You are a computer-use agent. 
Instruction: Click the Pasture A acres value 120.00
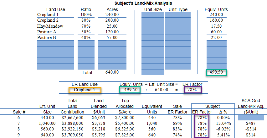(x=112, y=32)
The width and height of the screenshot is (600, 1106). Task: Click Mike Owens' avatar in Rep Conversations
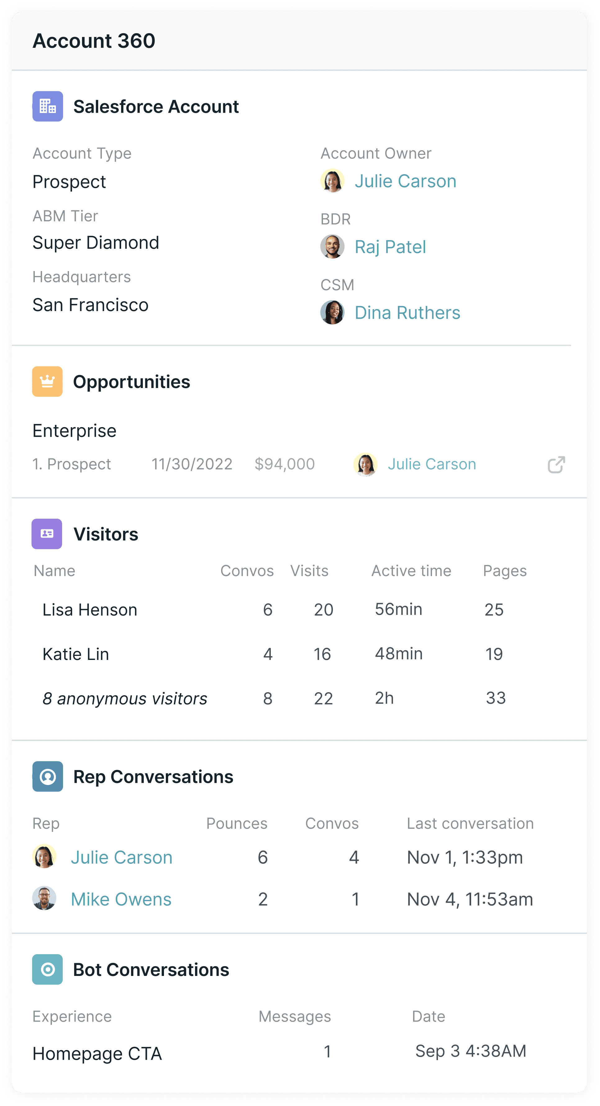44,898
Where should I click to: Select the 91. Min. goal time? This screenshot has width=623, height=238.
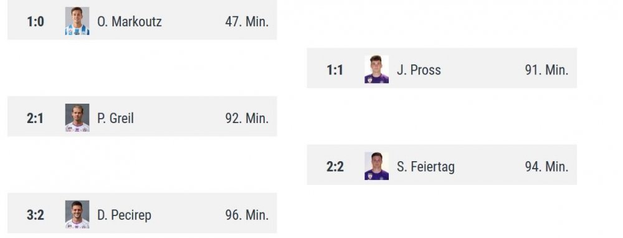[546, 70]
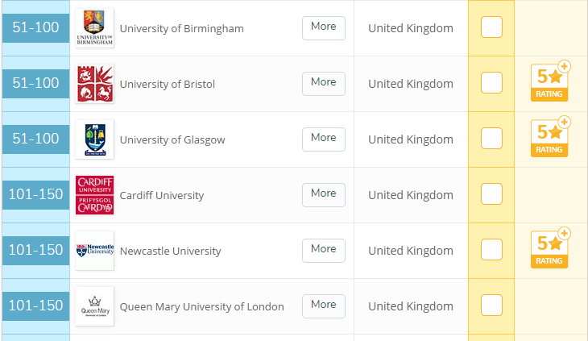588x341 pixels.
Task: Show More info for Cardiff University
Action: click(323, 194)
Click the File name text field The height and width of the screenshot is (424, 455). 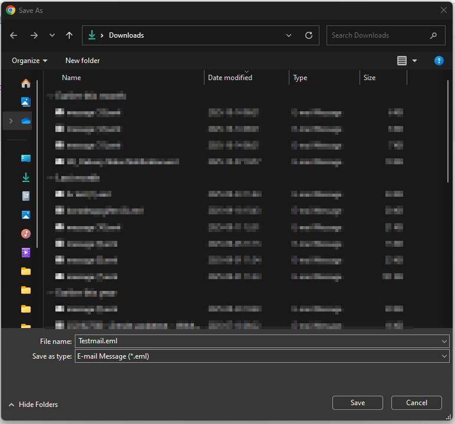(256, 341)
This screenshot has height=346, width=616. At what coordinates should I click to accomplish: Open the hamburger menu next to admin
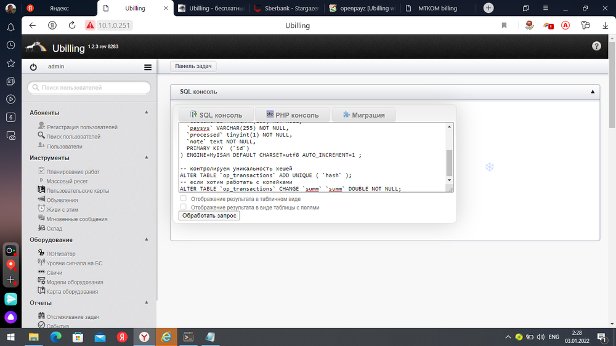coord(148,67)
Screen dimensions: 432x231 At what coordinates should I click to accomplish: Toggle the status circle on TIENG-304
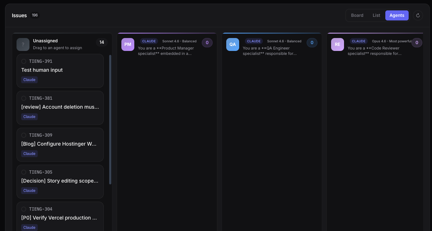pyautogui.click(x=24, y=209)
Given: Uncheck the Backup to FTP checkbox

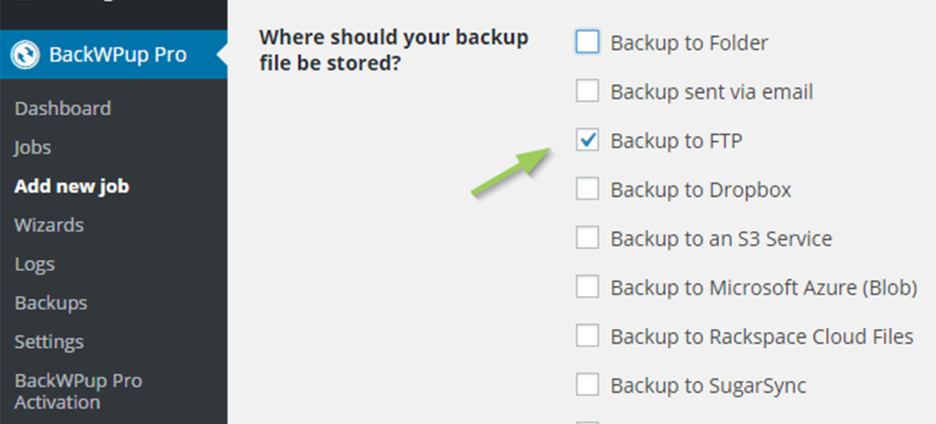Looking at the screenshot, I should point(587,141).
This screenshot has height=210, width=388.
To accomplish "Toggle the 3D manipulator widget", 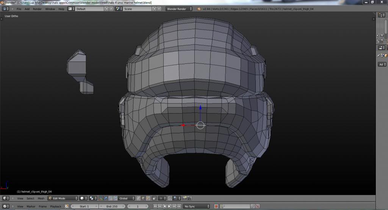I will coord(101,198).
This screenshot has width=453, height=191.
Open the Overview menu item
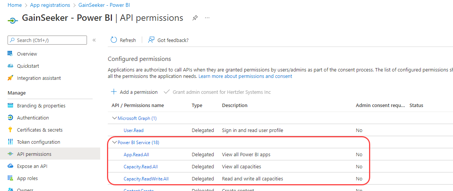click(x=27, y=54)
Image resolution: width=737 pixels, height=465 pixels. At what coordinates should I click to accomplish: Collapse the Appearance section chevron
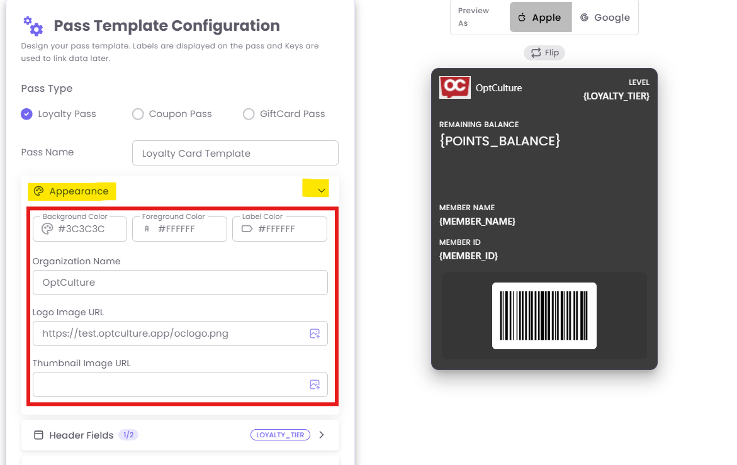pyautogui.click(x=322, y=191)
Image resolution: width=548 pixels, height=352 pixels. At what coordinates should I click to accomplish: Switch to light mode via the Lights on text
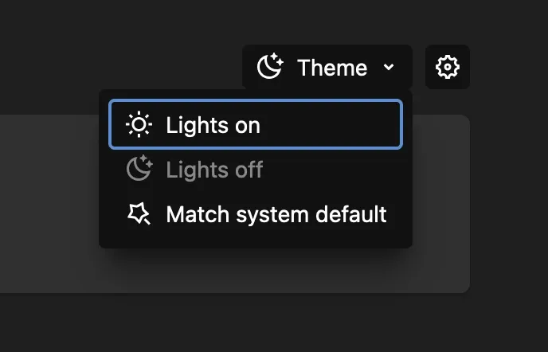click(213, 125)
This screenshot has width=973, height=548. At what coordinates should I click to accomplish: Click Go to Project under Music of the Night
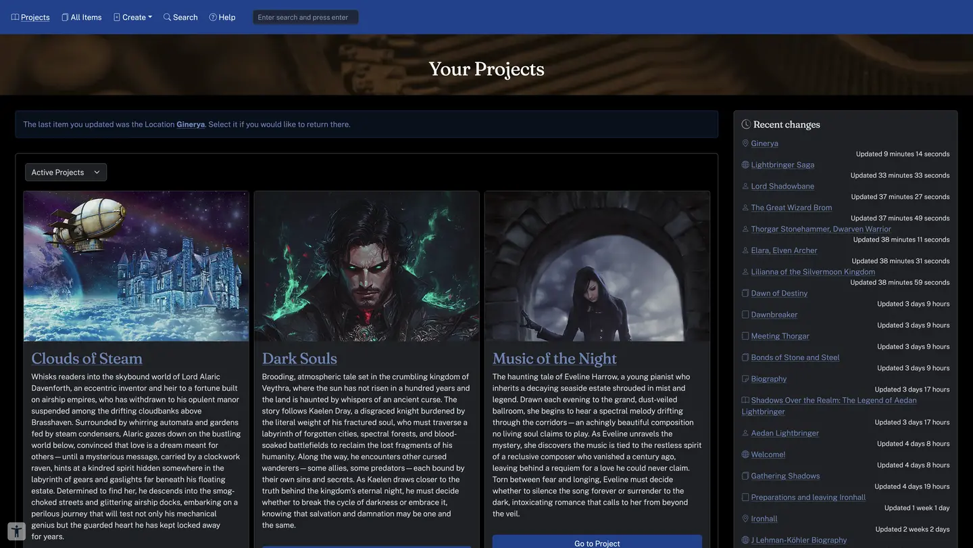point(596,543)
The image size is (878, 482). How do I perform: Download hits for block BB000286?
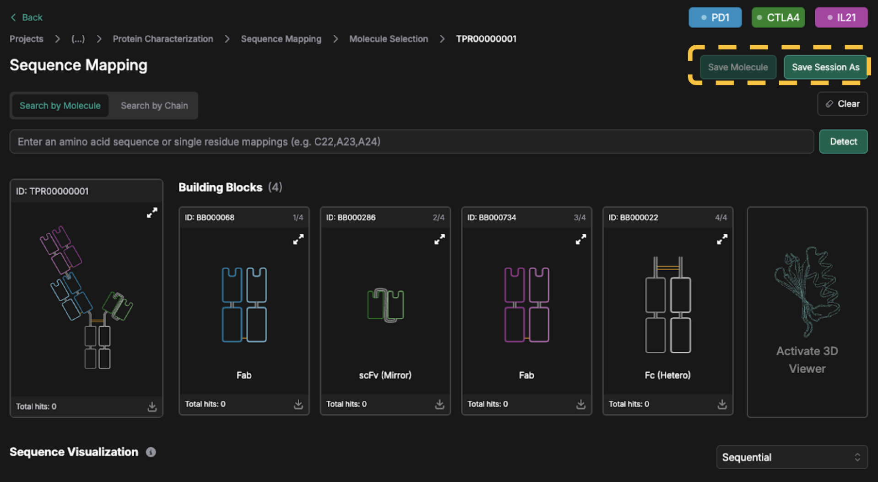click(x=439, y=404)

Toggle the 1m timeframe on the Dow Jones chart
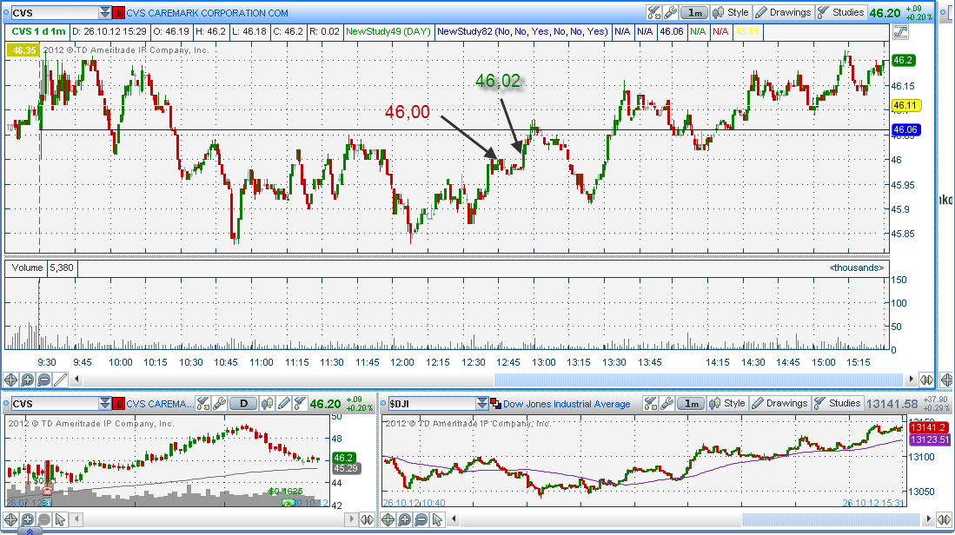coord(692,404)
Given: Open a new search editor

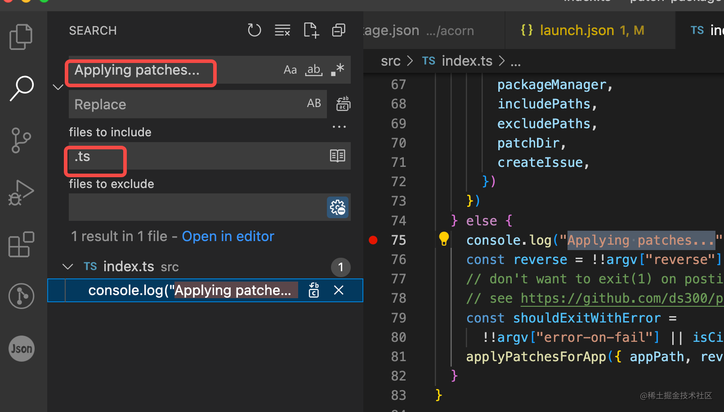Looking at the screenshot, I should click(x=311, y=31).
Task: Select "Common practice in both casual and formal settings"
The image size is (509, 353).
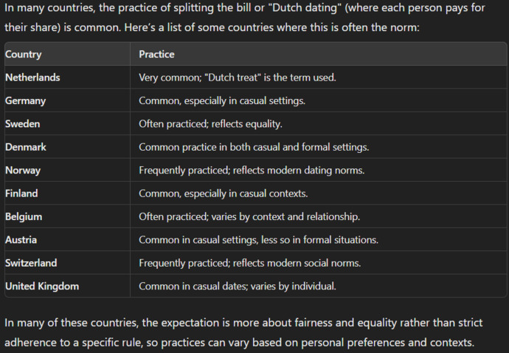Action: 254,147
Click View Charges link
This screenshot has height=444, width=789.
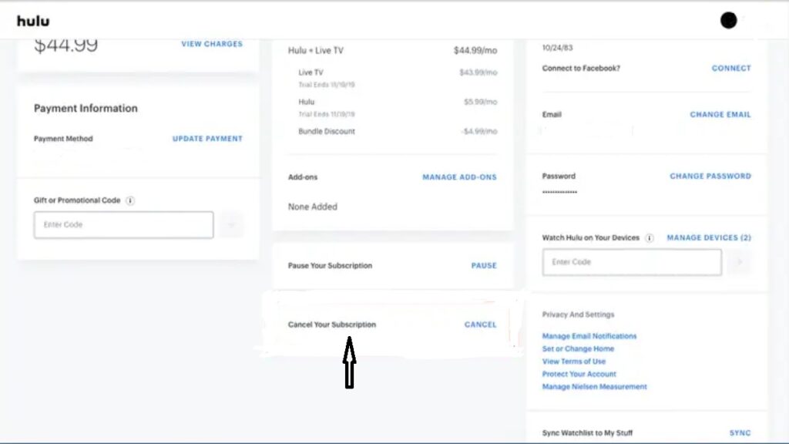click(x=212, y=44)
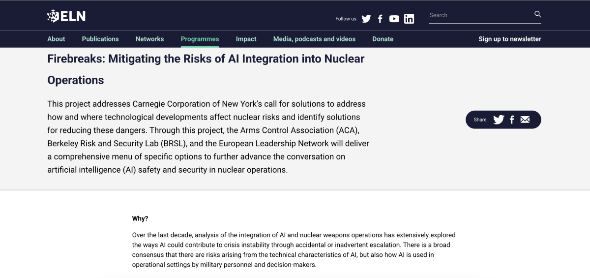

[WHAT TO PRODUCE] The answer should contain only the lines from the one with "Given: Open a new search editor" through the last line of the material, given word for word and without pictures.

[ANSWER TO THE PROBLEM]
Given: Open a new search editor

Looking at the screenshot, I should click(x=311, y=31).
Task: Select "Common practice in both casual and formal settings"
The image size is (509, 353).
Action: 254,147
Click View Charges link
This screenshot has height=444, width=789.
click(x=212, y=44)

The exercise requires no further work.